[Exercise description]
Give back exactly the lines running from the line with "has height=105, width=187." to the end of the entries, and only those lines.

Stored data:
----

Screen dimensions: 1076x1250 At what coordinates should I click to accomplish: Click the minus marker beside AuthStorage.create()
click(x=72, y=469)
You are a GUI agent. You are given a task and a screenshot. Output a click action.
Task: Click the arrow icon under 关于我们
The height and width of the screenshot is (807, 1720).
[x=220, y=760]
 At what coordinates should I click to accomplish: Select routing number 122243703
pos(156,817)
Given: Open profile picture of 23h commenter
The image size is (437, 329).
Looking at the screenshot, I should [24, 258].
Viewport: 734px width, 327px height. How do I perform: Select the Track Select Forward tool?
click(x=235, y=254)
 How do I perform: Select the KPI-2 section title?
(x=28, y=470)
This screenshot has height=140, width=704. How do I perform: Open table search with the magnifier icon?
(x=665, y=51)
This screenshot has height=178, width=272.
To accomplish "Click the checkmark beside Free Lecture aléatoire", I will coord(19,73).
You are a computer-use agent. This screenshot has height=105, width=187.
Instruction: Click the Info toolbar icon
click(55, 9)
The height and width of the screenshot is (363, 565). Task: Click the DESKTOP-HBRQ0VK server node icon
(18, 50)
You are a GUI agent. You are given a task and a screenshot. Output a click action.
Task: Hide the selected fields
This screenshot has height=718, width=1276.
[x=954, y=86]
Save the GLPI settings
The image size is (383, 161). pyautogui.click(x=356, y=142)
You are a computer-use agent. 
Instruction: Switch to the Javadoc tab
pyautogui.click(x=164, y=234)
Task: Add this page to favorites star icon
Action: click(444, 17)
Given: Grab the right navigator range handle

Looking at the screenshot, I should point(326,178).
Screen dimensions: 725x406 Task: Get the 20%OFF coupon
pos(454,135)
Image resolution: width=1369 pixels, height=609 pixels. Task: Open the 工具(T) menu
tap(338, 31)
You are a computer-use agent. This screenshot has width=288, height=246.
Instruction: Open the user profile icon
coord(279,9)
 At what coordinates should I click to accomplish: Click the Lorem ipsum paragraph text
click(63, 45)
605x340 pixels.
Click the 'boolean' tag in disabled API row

----

[Result for this exercise]
You are a computer-use agent. This screenshot has height=105, width=187.
Instruction: Click the Info toolbar icon
click(55, 9)
The height and width of the screenshot is (363, 565). Task: Click the DESKTOP-HBRQ0VK server node icon
(18, 50)
You are a GUI agent. You are given a task and a screenshot. Output a click action.
Task: Hide the selected fields
This screenshot has height=718, width=1276.
[x=954, y=86]
Save the GLPI settings
The image size is (383, 161). pyautogui.click(x=356, y=142)
You are a computer-use agent. 
Instruction: Switch to the Javadoc tab
pyautogui.click(x=164, y=234)
Task: Add this page to favorites star icon
Action: click(444, 17)
Given: Grab the right navigator range handle

Looking at the screenshot, I should point(326,178).
Screen dimensions: 725x406 Task: Get the 20%OFF coupon
pos(454,135)
Image resolution: width=1369 pixels, height=609 pixels. Task: Open the 工具(T) menu
tap(338, 31)
You are a computer-use agent. This screenshot has width=288, height=246.
Instruction: Open the user profile icon
coord(279,9)
 At what coordinates should I click to accomplish: Click the Lorem ipsum paragraph text
click(63, 45)
605x340 pixels.
Click the 'boolean' tag in disabled API row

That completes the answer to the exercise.